# Possible Lease Deal of the Year?



## PeeWee (Dec 5, 2012)

Well, I think the 535 is very much in contention for this award if what I'm seeing appears to be true. Where is Chris Chueng when you need him? :rofl:

Ok, so I happen to qualify for the pull ahead program and I went to the dealership and drove the F10. Nice car, but meh programs. I gave the CA my number and told him to give me a call if BMW stepped up their game before the holidays. Apparently they did. The CA called me today and gave me a ridiculous quote of ~390 a month saying that BMW is giving away 535s this month. I nearly jumped on it right away, but something tells me it could get better. I actually might just wait until spring though for a 6er with the updated nav.

So then I see that Justin posted the details on here. Now, I see where that number came from. I highly doubt this is lockable though. Running the number on a Euro Delivery 535 with dealer profit and acquisition down it looks like you could very well be in the sub 300 monthly mark. Pretty crazy if you ask me, being that I am currently paying ~600 a month for my 535.


----------



## gehmjc21 (Jan 31, 2012)

Can you show some calculations?


----------



## chrischeung (Sep 1, 2002)

I did some mental arithmetic (very rough), and it looked to be about $350 a month on a $66K MSRP car via ED. A few things to be concerned about, which is why I wouldn't give it MY stamp (others may).

If it was that good, why haven't I jumped on it? It seems a cop out for me to recommend something that I didn't take advantage of. Second is the capacity controls on number of leases and just in the West region. And Third, there may be details about lockability of the program etc. The second point is the biggest sticking point for me. A real lease deal of the year should have wide availability. What if sales managers don't want to use their allocations for ED? Only cars in stock? Will want a higher selling price? In those caes, you're back to using the regular program.

Bottom line - if you NEED a 535i in the next 6 months, you should be all over this. Now rather than later. There's no harm in asking.


----------



## Alpine300ZHP (Jan 31, 2007)

chrischeung said:


> I did some mental arithmetic (very rough), and it looked to be about $350 a month on a $66K MSRP car via ED. A few things to be concerned about, which is why I wouldn't give it MY stamp (others may).
> 
> If it was that good, why haven't I jumped on it?

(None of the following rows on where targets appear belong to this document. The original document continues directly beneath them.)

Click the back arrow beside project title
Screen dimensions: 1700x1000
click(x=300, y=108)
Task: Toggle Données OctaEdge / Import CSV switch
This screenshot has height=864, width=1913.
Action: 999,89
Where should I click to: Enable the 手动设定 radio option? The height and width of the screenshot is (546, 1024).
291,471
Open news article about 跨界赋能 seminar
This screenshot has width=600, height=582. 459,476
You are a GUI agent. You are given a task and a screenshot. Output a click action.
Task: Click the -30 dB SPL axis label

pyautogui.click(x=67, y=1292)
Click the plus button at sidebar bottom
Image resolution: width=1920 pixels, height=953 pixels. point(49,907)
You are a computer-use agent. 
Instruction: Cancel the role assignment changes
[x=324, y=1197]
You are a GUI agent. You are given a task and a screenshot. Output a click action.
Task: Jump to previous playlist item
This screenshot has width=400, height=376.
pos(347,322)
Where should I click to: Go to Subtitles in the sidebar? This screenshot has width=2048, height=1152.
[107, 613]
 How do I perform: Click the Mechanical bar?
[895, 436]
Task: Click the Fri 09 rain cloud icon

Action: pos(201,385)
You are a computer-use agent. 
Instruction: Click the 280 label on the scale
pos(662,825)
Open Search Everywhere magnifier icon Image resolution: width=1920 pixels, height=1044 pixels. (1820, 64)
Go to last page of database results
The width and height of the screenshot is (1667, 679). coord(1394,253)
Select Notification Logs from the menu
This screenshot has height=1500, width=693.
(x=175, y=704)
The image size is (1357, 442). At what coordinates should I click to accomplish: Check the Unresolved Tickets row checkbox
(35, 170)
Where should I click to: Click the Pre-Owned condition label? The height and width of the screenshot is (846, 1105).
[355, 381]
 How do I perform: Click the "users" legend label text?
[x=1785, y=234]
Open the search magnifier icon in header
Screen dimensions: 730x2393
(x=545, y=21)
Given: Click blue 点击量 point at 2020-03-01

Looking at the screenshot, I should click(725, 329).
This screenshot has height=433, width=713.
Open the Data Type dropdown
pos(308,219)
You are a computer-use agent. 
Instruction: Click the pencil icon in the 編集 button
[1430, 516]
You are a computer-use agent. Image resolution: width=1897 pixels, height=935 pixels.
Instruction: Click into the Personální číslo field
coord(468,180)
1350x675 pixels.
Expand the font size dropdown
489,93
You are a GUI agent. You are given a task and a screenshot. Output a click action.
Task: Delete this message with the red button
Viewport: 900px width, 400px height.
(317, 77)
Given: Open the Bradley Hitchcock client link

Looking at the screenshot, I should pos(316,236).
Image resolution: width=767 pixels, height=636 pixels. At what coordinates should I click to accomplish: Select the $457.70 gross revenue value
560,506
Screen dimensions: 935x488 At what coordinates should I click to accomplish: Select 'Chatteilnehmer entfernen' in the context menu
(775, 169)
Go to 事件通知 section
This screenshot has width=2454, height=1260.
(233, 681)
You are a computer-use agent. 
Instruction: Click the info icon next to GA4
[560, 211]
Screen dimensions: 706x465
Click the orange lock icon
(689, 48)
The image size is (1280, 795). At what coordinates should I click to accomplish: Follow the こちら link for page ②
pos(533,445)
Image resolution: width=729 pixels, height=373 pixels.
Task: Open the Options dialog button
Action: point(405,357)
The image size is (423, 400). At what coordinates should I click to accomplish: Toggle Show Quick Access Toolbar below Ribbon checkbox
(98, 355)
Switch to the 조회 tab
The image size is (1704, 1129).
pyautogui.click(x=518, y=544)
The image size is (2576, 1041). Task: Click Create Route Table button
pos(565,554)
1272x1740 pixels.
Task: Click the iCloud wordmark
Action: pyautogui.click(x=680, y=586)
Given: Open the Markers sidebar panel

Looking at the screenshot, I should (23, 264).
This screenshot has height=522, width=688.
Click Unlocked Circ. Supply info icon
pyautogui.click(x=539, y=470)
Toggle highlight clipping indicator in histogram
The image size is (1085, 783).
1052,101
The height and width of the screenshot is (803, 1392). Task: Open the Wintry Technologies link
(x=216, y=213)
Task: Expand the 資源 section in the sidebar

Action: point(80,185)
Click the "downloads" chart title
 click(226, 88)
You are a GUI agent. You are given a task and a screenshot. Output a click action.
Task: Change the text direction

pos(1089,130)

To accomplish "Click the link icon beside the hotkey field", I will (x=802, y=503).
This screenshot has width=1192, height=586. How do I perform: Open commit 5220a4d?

It seems a cop out for me to recommend something that I didn't take advantage of. Second is the capacity controls on number of leases and just in the West region. And Third, there may be details about lockability of the program etc. The second point is the biggest sticking point for me. A real lease deal of the year should have wide availability. What if sales managers don't want to use their allocations for ED? Only cars in stock? Will want a higher selling price? In those caes, you're back to using the regular program.
> 
> Bottom line - if you NEED a 535i in the next 6 months, you should be all over this. Now rather than later. There's no harm in asking.


I agree with you. This must be designed to help unload in stock units at dealers and get these sales on the books for year end 2012.


----------



## chrischeung (Sep 1, 2002)

Alpine300ZHP said:


> I agree with you. This must be designed to help unload in stock units at dealers and get these sales on the books for year end 2012.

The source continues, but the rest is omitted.